START Extracted material
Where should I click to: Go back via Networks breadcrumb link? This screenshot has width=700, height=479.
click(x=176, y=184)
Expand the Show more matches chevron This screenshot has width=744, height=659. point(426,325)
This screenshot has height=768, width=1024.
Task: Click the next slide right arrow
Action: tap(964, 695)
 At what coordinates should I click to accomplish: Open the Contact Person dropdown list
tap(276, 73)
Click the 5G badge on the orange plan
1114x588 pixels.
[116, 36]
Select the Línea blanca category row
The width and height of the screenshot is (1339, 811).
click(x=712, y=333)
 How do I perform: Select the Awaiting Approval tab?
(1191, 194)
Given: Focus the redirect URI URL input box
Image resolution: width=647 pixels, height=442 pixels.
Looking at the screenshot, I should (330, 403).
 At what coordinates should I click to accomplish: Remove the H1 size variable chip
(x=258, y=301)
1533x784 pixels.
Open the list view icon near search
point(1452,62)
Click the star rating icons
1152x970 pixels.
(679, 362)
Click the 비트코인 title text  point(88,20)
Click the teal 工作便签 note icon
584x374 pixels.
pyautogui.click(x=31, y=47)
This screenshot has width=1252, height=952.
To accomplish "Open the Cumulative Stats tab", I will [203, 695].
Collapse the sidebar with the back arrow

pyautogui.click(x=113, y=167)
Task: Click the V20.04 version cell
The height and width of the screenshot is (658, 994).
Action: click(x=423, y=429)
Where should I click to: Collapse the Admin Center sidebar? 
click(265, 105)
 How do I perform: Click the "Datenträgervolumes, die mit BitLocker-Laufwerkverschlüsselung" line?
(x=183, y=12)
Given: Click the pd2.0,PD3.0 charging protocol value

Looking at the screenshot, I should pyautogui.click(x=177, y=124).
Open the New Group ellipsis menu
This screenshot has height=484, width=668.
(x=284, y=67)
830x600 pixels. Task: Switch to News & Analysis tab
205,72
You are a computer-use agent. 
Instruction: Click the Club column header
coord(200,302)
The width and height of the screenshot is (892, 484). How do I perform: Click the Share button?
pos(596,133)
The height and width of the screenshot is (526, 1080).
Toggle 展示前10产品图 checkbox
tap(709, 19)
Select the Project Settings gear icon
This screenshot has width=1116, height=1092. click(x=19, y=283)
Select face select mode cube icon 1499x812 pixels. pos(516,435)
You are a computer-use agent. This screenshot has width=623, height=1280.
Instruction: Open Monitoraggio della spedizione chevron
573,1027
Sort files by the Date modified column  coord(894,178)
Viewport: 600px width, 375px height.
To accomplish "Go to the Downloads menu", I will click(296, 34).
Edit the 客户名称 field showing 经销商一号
END Extracted material
What lines above mention "computer"? Copy each one.

→ Result:
You are a computer-use agent. 
You are a computer-use agent. This screenshot has width=623, height=1280.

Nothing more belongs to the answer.